Идеалом «мертвого» педагога был учитель греческого языка, родом болгарин. Пластически это была великолепная голова. Матовое лицо, черные как смоль волосы, волнистые на голове и в мелких завитках в бороде, а лицо — смесь древнего эллина и татарина. Это была музейная голова классического варвара. К сожалению, вместо музея она попала на учительскую кафедру, причем ничего не утеряла из своей статуйной мертвенности. Бедняга был чахоточный, у него всегда болела грудь, и он боялся пошевельнуться, боялся громко сказать слово. Всё время урока он не изменял своей слегка сгорбленной позы, поворачивал не голову, а только печальные черные эллинско-татарские глаза; говорил он одними губами. Я учился у него два года. Сначала я не мог оторвать глаз от его великолепной головы, но скоро его уроки стали доводить меня до бешеной скуки, от которой даже ноги тосковали.
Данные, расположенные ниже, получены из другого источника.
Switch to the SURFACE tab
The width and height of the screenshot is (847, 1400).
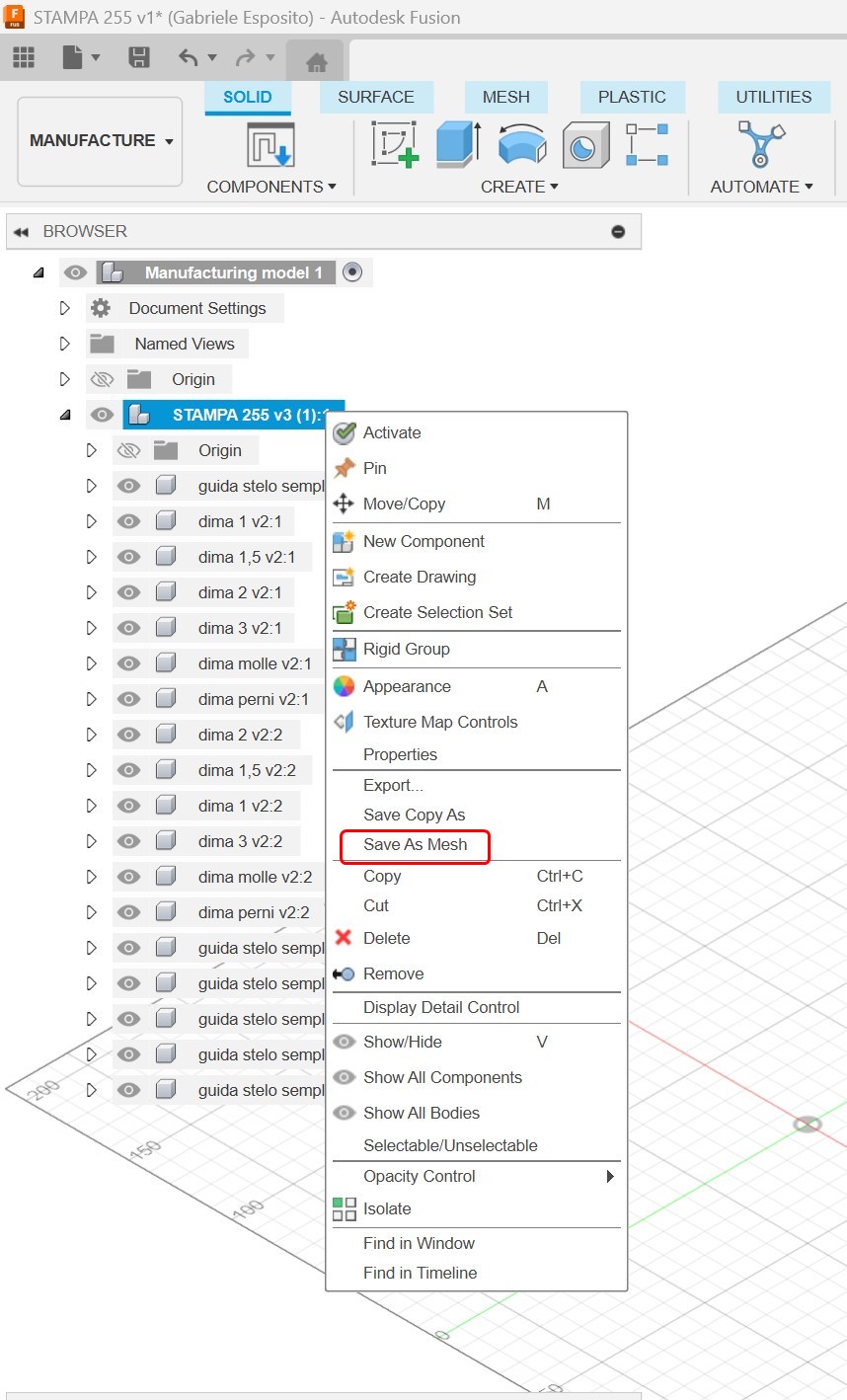click(376, 97)
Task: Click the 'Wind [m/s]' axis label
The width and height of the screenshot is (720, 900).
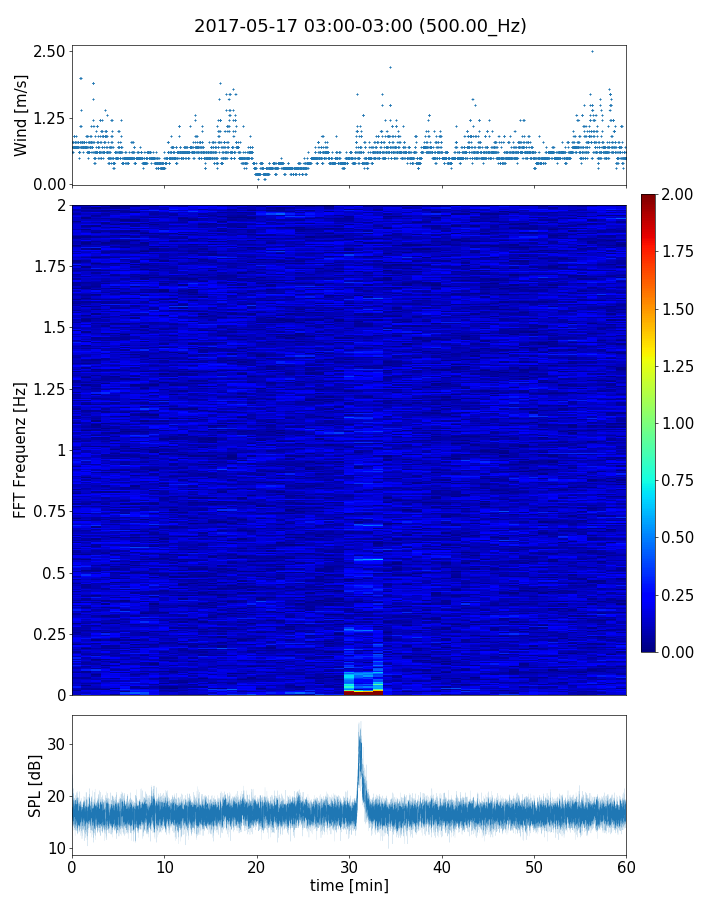Action: coord(21,115)
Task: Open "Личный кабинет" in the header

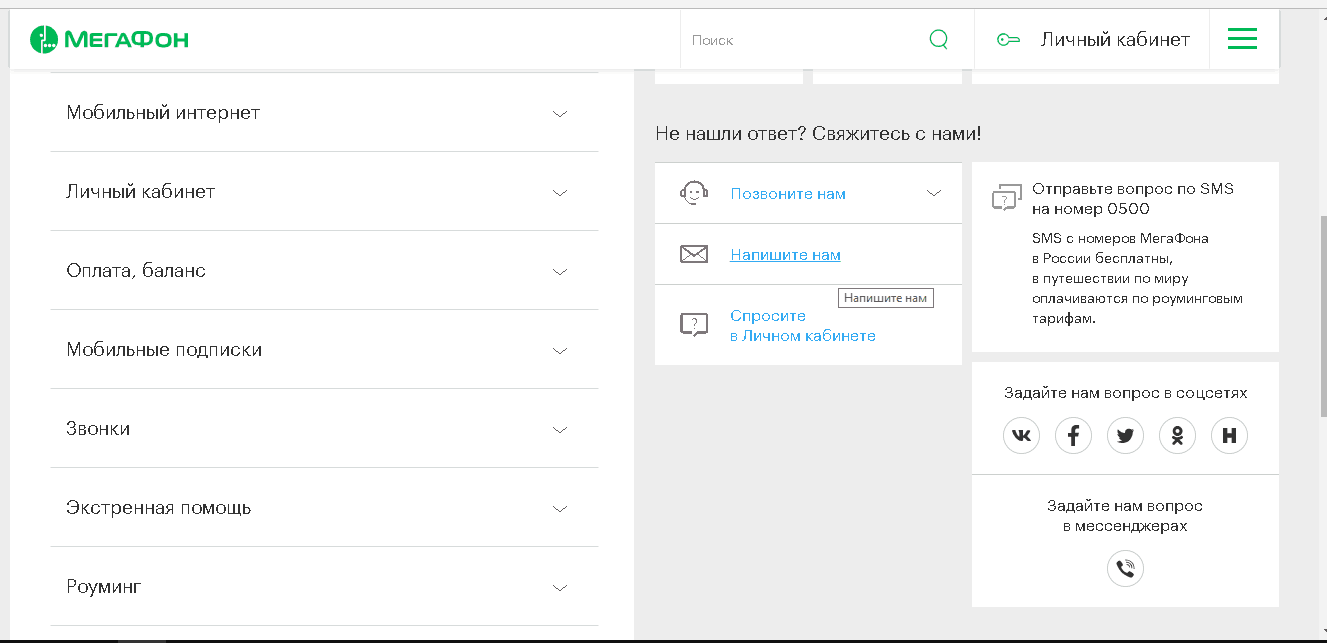Action: [x=1114, y=40]
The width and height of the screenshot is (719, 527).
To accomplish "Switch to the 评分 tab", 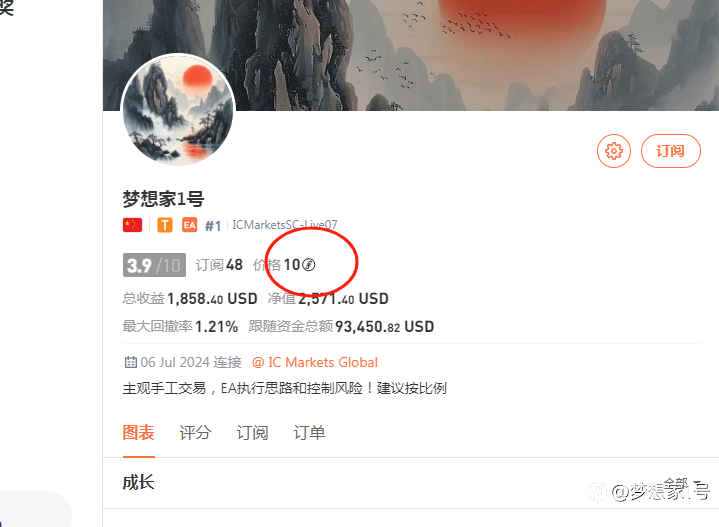I will (x=195, y=433).
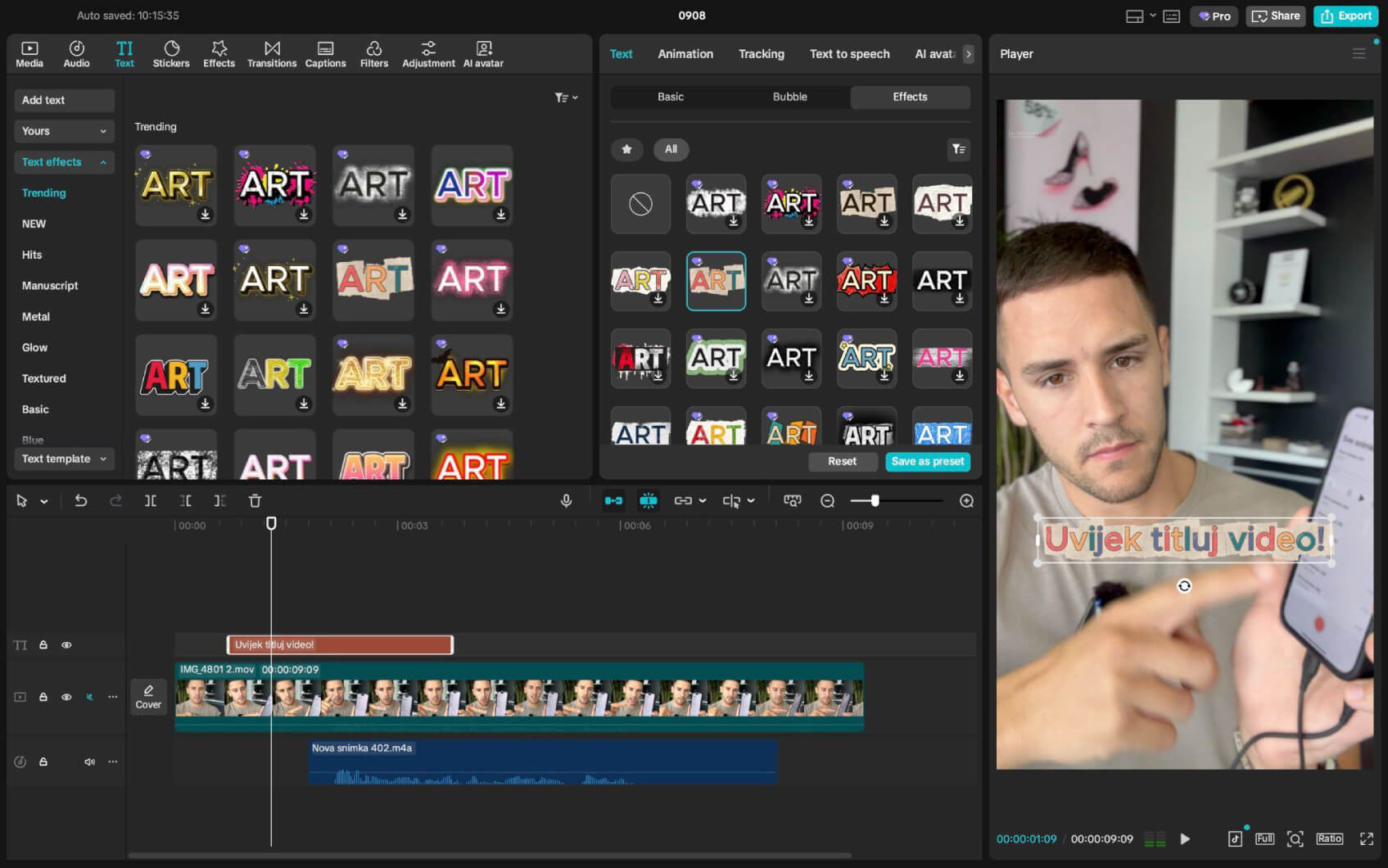Click the microphone record voiceover icon
1388x868 pixels.
566,500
Надо как-нибудь поддерживать нормальное душевное состояние, и я читал «посторонние» книги, проектировал новые железные дороги, которые чертил на карте «Крестного календаря», лепил из черного хлеба котов и свиней, наконец… бился головой об стену. Уроки грека часто совпадали с уроками в соседнем классе учителя, который имел, привычку стремительно шагать взад и вперед по комнате. И вот, в такт с его шагами, я незаметно начинал колотить затылком в стену.
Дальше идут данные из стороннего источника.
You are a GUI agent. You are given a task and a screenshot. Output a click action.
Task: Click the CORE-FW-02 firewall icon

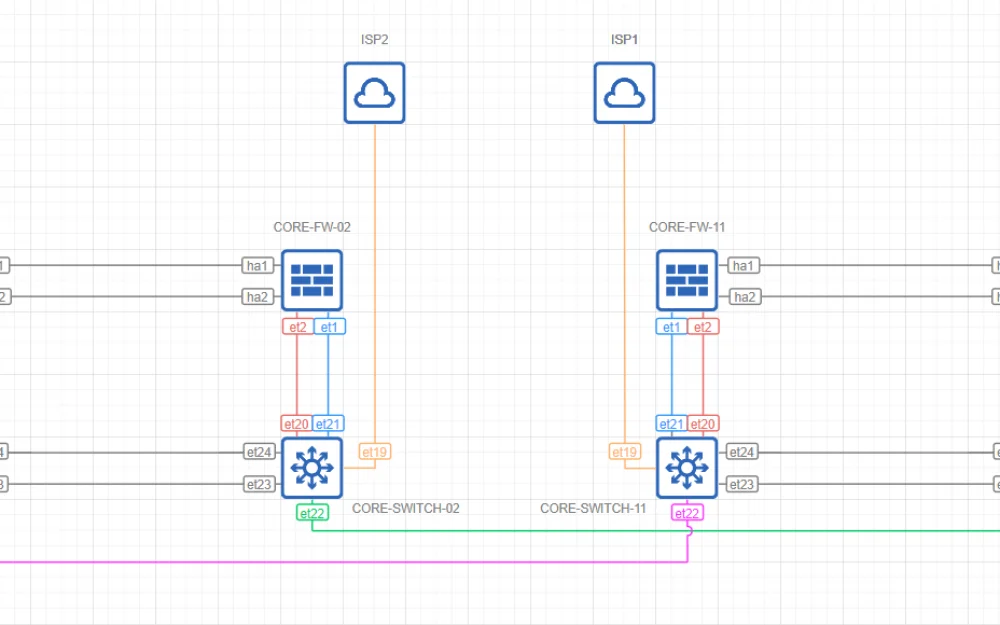(311, 281)
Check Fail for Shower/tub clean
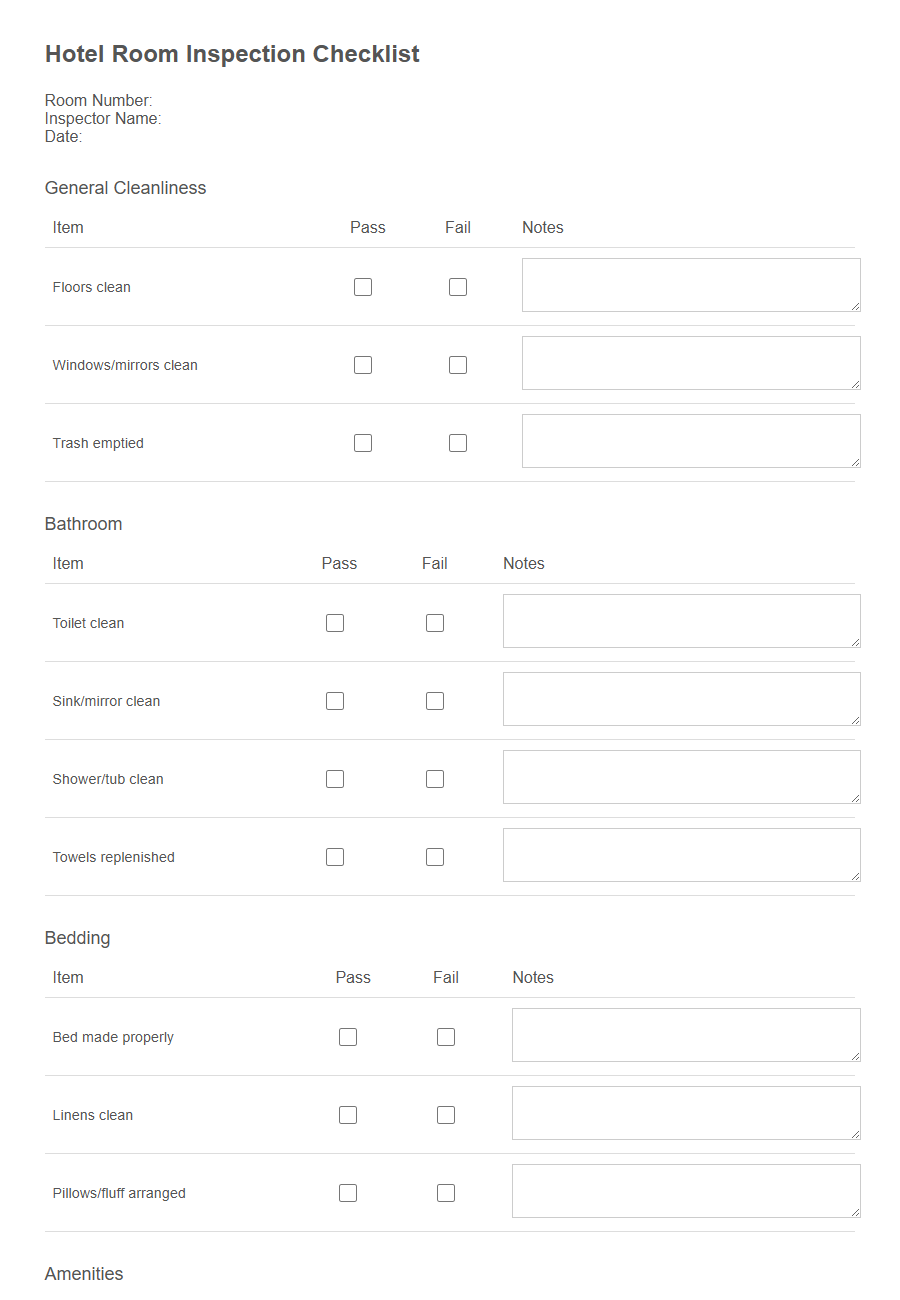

— Что это стучит? — медленно, мертвым голосом спрашивают мертвые губы «грека».

— Это Иван Иванович ходит в соседнем классе.

— Как он твердо ступает!

У грека я не выучился ничему. В пятый и шестой классы я перешёл больше по протекции; в шестом читали Гомера, а я забыл и то, чему меня выучил в Петершуле крикун д-р Хенлейн.
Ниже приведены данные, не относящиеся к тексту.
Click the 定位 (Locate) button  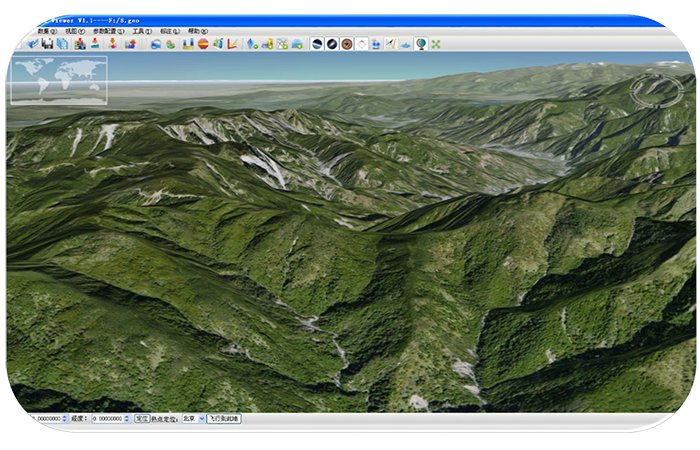pyautogui.click(x=141, y=419)
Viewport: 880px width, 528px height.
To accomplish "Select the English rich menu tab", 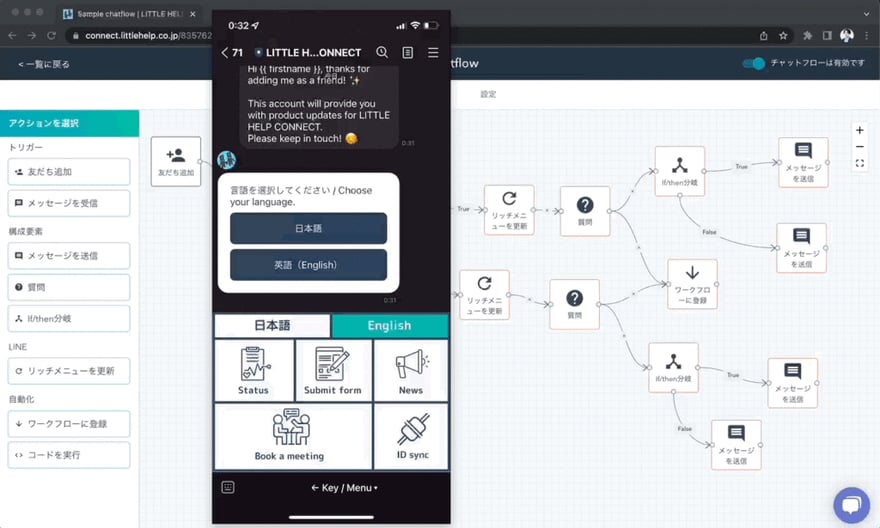I will point(389,325).
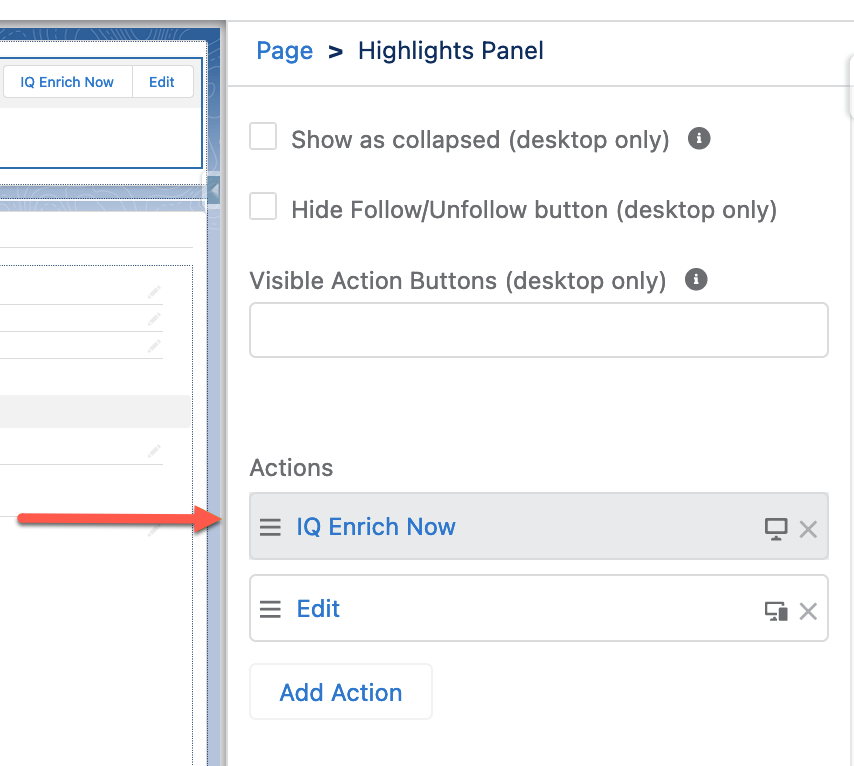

Почти таким же мертвецом был и учитель русского языка, с тою разницей, что «грек» был бледен как воск, а «русский» отличался розами и лилиями, которым завидовали даже московские барышни. Пока мы учили стихи и басни, да писали сочинения, дело у меня еще ладилось, но как, только начались муки изучения Буслаевской грамматики и Стоюнинской теории словесности, учитель меня уморил. Мои Буслаев и Стоюнин дальше первых страниц остались даже неразрезанными. Помню, какое трогательное усилие сделал учитель, чтобы заставить меня быть прилежным. Однажды, когда я по обыкновению не знал урока, учитель, краснея и запинаясь, меня спросил:

— Скажите, отчего в четвертом классе вы учились весьма удовлетворительно, а теперь, если не ошибаюсь, совсем оставили занятия?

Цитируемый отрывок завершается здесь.